In countries such as Brazil and Mexico, common beans are an important part of the human diet because they are the primary source of daily proteins and minerals. ...when the grains are subjected to improper post-harvest storage conditions, such as high temperature (30-40 °C) and high humidity (>75%), the grains can be altered in their color, texture, flavor and time required for cooking.[3-5] These alterations have been associated with the 'hard-to-cook' phenomenon (HTC) and a reduction in the quality of the grains.
Adapted from Figure 2 of Medeiros Coelho et al. (2007). Phytate content of the bean genotypes Peruano and Paraiso stored at 29 °C (C) and at 5 °C ( D), both at 75% relative humidity (RH) for 135 days.

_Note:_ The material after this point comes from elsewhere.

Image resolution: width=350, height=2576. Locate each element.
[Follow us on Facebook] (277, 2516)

Why the post on beans? Threats to fellow bloggers who comply with fair use of material published in scientific journals are "hard-to-swallow" and don't amount to a hill of beans1.
1 For a fascinating look at bean biopiracy, read Danielle Goldberg's excellent report, JACK AND THE ENOLA BEAN, which describes how an American bean industry executive patented a yellow bean originally obtained from Mexico.
Cileide Maria Medeiros Coelho, Cláudia de Mattos Bellato, Julio Cesar Pires Santos, Edwin Moises Marcos Ortega, Siu Mui Tsai (2007). Effect of phytate and storage conditions on the development of the 'hard-to-cook' phenomenon in common beans. Journal of the Science of Food and Agriculture 87:1237-1243.